New on the Main Island
New luxury products have mushroomed on the main island of Vitu Levu and its famous Coral Coast resorts, which, as of late summer, included the high-end Intercontinental Fiji Golf Resort & Spa. That’s a definite plus for agents. “When a destination like ours increases its luxury offerings, agents receive a better yield,” says Ili Matatolu, Tourism Fiji’s regional director. “Because there are so many more upscale resorts, boutique hotels and luxury spas, rates start and stay higher, guests stay longer, and agents can earn more money per client per visit.”
The infusion of luxury into Fiji has managed to include some of the world’s most familiar brands: a Hilton, a Radisson, a Sheraton, a Sofitel, a Westin, and even the Hard Rock Café can be found on Denaurau Island, the integrated development and port community about 20 minutes from Nadi. But most Fiji specialists agree that travelers would miss out on a lot by staying three or more successive nights at one of these name brand hotels.
So, for stays of more than, say, two to four nights, agents often send clients to one of Fiji’s famous island resorts, located on one of its two principal outlying island chains—the Yasawas and the Mamanucas. Such resorts offer guests the most authentic Fijian experience possible. The Yasawa resorts are at least two hours away by boat from Port Denarau (though helicopter transfers are also available), while those in the Mamanucas require about hour’s boat ride from the shore.
Such one-of-a-kind, independently owned resorts offer welcome contrasts to a big brand. These unique properties, in the context of seasoned travelers, give agents great selling options. Better-known among them are Qamea Resort and Spa, Jean-Michel Cousteau’s Fiji Islands Resort, the Taveuni Island Resort, and the Likuliku Lagoon Resort. If clients stay more than a week, the outliers look even better: it then makes eminent sense to book clients on multiple islands—say, at a more exotic, jungle-shrouded resort like Nukubati Island for the first week and a more laid-back, beach-centric resort such as Taveuni Palms the second.
“The resorts on the Yasawas in particular offer an authentic Fijian experience, with the resorts often run by Fijians, so the money returns to villages; the beaches are white and sandy; it can be quite the ‘Blue Lagoon’ experience,” says Richard Carrick, a sales associate with South Sea Cruises, one of three major boat services operating out of Port Denarau (referring to the famous 1980 movie shot on location on the Yasawas’ Nanuya Levu private island—the site, by the way, of Turtle Island, also a fabled Fijian resort).
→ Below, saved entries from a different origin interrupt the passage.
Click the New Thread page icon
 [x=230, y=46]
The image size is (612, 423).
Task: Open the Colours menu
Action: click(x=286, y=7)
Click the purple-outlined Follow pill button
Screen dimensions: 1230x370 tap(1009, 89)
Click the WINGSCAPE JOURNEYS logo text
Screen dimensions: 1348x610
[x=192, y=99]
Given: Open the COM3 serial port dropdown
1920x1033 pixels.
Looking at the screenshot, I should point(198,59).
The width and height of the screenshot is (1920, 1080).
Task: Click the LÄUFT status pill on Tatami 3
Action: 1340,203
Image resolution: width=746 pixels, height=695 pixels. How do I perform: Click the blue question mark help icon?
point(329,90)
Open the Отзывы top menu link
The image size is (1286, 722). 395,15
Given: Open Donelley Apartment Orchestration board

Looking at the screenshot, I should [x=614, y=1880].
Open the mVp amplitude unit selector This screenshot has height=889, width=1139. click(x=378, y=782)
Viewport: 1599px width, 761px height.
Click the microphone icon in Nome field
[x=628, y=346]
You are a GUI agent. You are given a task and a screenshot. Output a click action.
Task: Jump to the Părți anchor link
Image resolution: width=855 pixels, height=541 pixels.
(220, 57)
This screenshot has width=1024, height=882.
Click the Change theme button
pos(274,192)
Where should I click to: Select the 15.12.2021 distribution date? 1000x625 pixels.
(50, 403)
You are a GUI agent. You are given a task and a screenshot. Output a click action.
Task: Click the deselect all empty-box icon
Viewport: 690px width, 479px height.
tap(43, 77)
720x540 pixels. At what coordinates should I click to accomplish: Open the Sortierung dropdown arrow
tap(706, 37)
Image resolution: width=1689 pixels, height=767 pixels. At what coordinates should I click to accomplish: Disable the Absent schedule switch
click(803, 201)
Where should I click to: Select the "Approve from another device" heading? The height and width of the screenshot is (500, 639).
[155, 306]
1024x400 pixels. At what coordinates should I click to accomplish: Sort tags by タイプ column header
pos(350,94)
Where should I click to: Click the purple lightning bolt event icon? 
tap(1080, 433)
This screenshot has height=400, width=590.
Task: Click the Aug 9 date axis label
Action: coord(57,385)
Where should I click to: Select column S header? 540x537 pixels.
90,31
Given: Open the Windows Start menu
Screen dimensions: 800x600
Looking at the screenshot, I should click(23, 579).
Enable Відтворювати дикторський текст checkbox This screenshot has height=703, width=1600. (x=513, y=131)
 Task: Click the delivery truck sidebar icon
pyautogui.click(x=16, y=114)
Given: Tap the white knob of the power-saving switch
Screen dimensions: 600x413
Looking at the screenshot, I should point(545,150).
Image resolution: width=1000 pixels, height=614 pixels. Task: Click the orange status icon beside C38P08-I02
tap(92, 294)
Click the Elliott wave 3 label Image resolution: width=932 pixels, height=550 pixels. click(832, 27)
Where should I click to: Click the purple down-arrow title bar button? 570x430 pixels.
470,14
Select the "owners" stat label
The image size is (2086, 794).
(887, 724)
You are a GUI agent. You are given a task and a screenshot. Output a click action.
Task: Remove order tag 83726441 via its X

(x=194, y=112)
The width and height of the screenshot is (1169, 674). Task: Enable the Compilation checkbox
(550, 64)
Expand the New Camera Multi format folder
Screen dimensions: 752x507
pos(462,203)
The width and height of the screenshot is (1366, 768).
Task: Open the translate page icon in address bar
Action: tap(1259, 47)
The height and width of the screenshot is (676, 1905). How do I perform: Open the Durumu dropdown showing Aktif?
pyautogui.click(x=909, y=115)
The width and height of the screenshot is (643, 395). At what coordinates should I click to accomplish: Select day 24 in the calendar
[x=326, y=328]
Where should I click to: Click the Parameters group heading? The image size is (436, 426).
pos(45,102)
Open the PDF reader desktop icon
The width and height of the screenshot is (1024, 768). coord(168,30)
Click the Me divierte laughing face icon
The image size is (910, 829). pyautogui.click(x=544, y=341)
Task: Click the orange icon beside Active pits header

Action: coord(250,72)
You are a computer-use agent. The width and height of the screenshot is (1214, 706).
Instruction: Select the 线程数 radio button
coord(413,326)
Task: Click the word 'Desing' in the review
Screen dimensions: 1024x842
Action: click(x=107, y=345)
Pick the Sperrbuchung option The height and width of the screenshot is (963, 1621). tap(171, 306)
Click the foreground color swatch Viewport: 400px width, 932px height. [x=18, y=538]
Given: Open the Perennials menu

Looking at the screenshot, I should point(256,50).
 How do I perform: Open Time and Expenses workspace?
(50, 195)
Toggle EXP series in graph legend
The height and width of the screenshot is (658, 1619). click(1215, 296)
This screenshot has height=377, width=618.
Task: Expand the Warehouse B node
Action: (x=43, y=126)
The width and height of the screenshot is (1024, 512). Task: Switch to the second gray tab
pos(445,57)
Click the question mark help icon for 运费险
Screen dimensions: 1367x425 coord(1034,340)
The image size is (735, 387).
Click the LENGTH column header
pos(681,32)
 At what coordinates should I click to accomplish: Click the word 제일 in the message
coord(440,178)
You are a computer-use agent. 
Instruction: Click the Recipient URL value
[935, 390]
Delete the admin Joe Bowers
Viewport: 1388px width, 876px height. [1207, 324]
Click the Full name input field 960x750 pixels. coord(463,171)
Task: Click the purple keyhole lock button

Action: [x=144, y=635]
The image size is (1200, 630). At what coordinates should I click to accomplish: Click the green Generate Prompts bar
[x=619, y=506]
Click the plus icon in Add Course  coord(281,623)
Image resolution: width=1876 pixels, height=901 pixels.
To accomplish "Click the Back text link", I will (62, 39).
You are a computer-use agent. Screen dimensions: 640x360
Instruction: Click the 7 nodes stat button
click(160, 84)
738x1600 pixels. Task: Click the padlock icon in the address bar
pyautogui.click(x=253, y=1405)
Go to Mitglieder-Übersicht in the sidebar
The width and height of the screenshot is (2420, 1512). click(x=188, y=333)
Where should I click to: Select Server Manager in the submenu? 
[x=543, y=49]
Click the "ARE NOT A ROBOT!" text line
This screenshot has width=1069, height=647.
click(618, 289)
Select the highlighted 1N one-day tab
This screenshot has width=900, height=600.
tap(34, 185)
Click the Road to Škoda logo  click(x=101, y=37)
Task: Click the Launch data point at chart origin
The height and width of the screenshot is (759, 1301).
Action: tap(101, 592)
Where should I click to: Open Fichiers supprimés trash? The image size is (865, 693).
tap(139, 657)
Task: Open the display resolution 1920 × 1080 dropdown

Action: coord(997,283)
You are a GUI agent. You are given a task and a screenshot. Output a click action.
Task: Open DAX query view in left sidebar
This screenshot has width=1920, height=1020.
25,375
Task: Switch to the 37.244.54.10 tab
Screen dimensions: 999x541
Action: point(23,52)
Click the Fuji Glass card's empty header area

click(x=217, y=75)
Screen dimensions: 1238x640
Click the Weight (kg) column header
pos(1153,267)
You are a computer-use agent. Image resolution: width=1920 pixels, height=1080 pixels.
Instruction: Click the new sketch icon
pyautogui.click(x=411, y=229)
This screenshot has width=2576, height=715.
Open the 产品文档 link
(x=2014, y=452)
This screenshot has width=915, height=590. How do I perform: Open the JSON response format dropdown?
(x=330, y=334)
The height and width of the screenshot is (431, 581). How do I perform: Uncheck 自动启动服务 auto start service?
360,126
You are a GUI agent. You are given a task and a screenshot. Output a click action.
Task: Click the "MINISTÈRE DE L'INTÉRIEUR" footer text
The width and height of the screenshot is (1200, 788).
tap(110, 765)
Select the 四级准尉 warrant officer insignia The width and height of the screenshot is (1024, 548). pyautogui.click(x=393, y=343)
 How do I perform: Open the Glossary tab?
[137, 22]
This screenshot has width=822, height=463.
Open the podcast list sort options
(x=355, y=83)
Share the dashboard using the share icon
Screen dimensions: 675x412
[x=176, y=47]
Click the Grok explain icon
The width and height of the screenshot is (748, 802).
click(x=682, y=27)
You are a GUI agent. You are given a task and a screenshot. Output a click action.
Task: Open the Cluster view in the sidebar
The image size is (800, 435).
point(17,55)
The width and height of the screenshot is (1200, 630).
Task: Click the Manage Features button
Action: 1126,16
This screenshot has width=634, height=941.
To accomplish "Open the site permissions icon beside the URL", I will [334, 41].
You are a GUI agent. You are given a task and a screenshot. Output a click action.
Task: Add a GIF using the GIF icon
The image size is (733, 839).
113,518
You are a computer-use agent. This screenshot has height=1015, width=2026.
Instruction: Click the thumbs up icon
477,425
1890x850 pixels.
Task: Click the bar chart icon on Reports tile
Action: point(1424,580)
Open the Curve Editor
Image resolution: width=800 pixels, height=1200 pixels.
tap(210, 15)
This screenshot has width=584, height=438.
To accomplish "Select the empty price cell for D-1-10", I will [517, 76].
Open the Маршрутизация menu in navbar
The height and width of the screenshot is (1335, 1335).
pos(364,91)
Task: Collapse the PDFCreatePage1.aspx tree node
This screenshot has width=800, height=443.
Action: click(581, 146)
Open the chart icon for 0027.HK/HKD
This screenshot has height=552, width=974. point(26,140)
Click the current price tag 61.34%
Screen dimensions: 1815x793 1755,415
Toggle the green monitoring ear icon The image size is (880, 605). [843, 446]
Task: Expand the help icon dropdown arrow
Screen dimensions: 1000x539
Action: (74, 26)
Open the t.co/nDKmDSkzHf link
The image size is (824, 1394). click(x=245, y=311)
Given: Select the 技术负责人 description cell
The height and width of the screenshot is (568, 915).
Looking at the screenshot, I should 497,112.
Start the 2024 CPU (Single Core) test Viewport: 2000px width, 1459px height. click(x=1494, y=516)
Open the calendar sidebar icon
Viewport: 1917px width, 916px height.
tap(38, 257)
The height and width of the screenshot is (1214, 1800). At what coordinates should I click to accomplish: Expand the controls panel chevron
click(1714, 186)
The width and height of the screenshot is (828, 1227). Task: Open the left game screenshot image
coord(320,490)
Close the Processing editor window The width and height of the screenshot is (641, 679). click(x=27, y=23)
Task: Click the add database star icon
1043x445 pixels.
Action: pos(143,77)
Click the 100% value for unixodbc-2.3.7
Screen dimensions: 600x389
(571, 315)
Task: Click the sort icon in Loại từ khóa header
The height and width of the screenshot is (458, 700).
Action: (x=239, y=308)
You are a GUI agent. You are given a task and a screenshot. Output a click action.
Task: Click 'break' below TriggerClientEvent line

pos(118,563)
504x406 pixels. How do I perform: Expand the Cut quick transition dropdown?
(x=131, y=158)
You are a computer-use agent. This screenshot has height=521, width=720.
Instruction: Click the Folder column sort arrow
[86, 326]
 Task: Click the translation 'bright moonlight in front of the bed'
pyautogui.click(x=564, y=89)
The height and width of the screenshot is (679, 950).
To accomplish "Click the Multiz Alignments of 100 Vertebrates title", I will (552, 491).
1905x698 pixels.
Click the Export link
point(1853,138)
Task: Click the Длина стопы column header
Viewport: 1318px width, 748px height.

Matatolu points to the verifiable depth, diversity, and appealing locations in Fiji, all of which agents can promote: not just upscale resorts, but, frankly, 322 verdant islands surrounded by a beneficent Pacific Ocean. And Fiji’s standing, customary success: 55 percent of U.S. travelers to Fiji are couples; their median age is 35; 71 percent go to Fiji for a relaxing vacation, nine percent go to dive and five percent are on family vacations. A whopping 37 percent of U.S. vacationers say they plan to return to Fiji within two years of their first trip, according to Matatolu.
That dive figure proves that adventure activities remain a lure. Certainly Fiji’s multitudinous tour operators offer all kinds of them. There’s diving, to be sure, but also snorkeling, zip-lining, jet boating, jet skiing, jungle trekking, white-water rafting to secluded waterfalls, kayaking through eerie but peaceful mangrove swamps—the list goes on.
Hence, Fiji’s wide appeal, whether to families, executives looking for exotic time-off, adventurers, divers, romantics, newlyweds, retirees, and more than ever, those seeking to witness the indigenous culture’s relationship to its age-old home and habitat.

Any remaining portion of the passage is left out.